Case in point: MUTEK has been criticized in the past for ignoring its debt to Detroit techno. They’ve hosted the likes of Matthew Dear and Richie Hawtin (technically not a Detroiter) before, sure, but the style’s early innovators haven’t received much of a nod, until this year when both Carl Craig (who had to cancel his set late in the game) and Underground Resistance’s Interstellar Fugitives were booked to perform.
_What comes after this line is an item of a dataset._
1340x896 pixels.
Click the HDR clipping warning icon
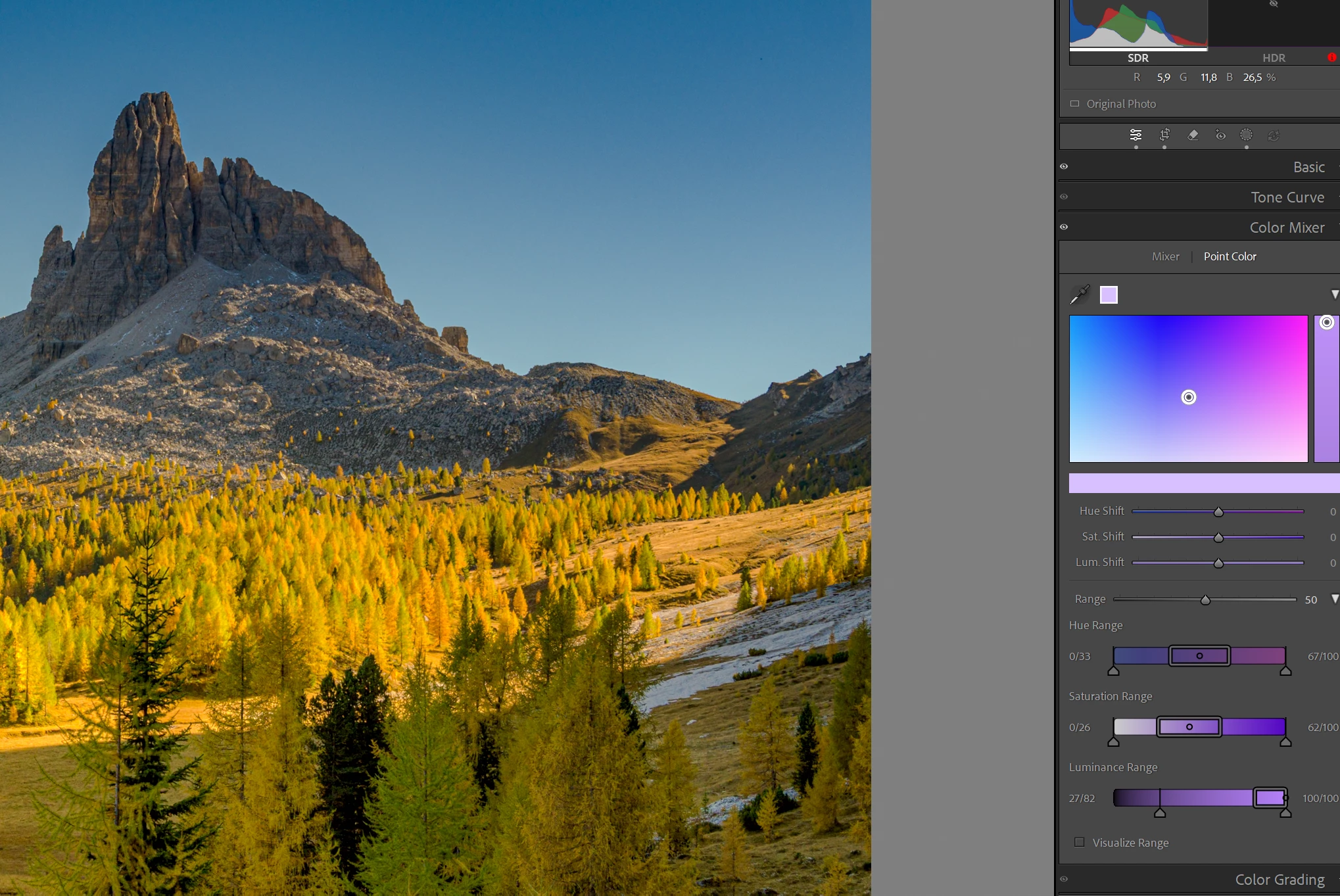click(x=1331, y=58)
The latter, we’re told by our moles on the inside, tore up the opening night party on Wednesday at Societé des Arts Technologique, with “Mad” Mike Banks and DJ Skurge augmenting their small, bandanna-masked crew with a vocalist, who chanted good old-fashioned Detroit techno-futurism rhetoric the way only descendants of Alvin Toffler and post-industrial cities can.
Night two’s main event at SAT paired Martin Tétrault’s high-art turntablism with crunchy, at times undanceable 4/4 techno from Chile’s Cristian Vogel, who debuted his The Never Engine live project with mixed results before Berlin’s Sleeparchive’s dense abstractions sent the thick crowd out into the darkness. Earlier in the evening, we caught more enlivening experimentalism at the Sonic Playground event at the University of Quebec’s Coeur des Sciences, where local Ben Shemie conducted an electro-acoustic performance for strings and laptop, and Martin Messier and Jacques Poulin-Denis took the idea of found-sound-meets-Office Space to the stage, outfitting themselves in bean-counter garb while mic-ing the scratches of pencils on paper and fingers on calculators.
Friday’s Nocturne evening at Metropolis brought even bigger surprises, not only for the fact that Montreal’s own scratch-master Kid Koala and turbo-crunk bass crew Megasoid drew folks from all spectra of city’s hip (and hip-hop) club scenes, but also because scalpers were selling off tickets at a premium out front. Yes, scalpers making bank at an abstract electronic music festival–hardly what the organizers might have guessed would come of their brainchild some nine years ago. Of course, headliners Modeselektor should be partly to blame, too, as they had the extremely sold-out crowd heaving and jerking until the dawning hours, with pal Pfadfinderei showering the LED walls with intense visuals and techno-simians Gernod and Szary showering the crowd with bottles of champagne. If there’s anything to take away from MUTEK 08’s first couple days it’s to forget everything you thought about MUTEK up to this moment–and start making plans for next year’s 10th-anniversary edition.